Start of RECORDED DATA
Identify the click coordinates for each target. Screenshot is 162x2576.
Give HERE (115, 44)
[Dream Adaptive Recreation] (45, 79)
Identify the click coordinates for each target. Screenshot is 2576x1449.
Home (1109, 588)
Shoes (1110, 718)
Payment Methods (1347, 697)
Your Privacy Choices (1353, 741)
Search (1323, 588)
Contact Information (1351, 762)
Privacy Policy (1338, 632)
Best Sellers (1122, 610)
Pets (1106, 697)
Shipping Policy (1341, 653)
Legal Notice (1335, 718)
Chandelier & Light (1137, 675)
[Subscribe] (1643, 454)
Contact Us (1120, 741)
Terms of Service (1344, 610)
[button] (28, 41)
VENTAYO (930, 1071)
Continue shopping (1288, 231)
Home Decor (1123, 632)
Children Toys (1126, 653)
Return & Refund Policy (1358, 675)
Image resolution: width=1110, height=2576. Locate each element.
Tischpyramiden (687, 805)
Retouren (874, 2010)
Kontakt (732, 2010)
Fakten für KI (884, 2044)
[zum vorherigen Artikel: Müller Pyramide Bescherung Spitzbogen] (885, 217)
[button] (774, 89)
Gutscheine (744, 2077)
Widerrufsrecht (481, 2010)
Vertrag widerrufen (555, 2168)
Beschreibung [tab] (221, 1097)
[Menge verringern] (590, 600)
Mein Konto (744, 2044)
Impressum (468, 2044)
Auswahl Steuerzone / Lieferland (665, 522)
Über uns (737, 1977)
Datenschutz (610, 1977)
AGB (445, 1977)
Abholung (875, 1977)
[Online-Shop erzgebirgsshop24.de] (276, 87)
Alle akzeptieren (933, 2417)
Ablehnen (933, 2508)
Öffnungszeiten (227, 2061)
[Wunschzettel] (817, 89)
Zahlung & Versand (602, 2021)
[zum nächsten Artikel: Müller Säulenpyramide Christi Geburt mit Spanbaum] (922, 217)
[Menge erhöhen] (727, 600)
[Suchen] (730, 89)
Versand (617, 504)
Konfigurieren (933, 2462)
End of RECORDED DATA
§ **TO DO**
Write the records out precisely, omitting nothing.

§ **ANSWER BELOW**
Identify the click coordinates for each target. Screenshot is 162x2576.
Give HERE (115, 44)
[Dream Adaptive Recreation] (45, 79)
Identify the click coordinates for each target. Screenshot is 2576x1449.
Home (1109, 588)
Shoes (1110, 718)
Payment Methods (1347, 697)
Your Privacy Choices (1353, 741)
Search (1323, 588)
Contact Information (1351, 762)
Privacy Policy (1338, 632)
Best Sellers (1122, 610)
Pets (1106, 697)
Shipping Policy (1341, 653)
Legal Notice (1335, 718)
Chandelier & Light (1137, 675)
[Subscribe] (1643, 454)
Contact Us (1120, 741)
Terms of Service (1344, 610)
[button] (28, 41)
VENTAYO (930, 1071)
Continue shopping (1288, 231)
Home Decor (1123, 632)
Children Toys (1126, 653)
Return & Refund Policy (1358, 675)
Image resolution: width=1110, height=2576. Locate each element.
Tischpyramiden (687, 805)
Retouren (874, 2010)
Kontakt (732, 2010)
Fakten für KI (884, 2044)
[zum vorherigen Artikel: Müller Pyramide Bescherung Spitzbogen] (885, 217)
[button] (774, 89)
Gutscheine (744, 2077)
Widerrufsrecht (481, 2010)
Vertrag widerrufen (555, 2168)
Beschreibung [tab] (221, 1097)
[Menge verringern] (590, 600)
Mein Konto (744, 2044)
Impressum (468, 2044)
Auswahl Steuerzone / Lieferland (665, 522)
Über uns (737, 1977)
Datenschutz (610, 1977)
AGB (445, 1977)
Abholung (875, 1977)
[Online-Shop erzgebirgsshop24.de] (276, 87)
Alle akzeptieren (933, 2417)
Ablehnen (933, 2508)
Öffnungszeiten (227, 2061)
[Wunschzettel] (817, 89)
Zahlung & Versand (602, 2021)
[zum nächsten Artikel: Müller Säulenpyramide Christi Geburt mit Spanbaum] (922, 217)
[Menge erhöhen] (727, 600)
[Suchen] (730, 89)
Versand (617, 504)
Konfigurieren (933, 2462)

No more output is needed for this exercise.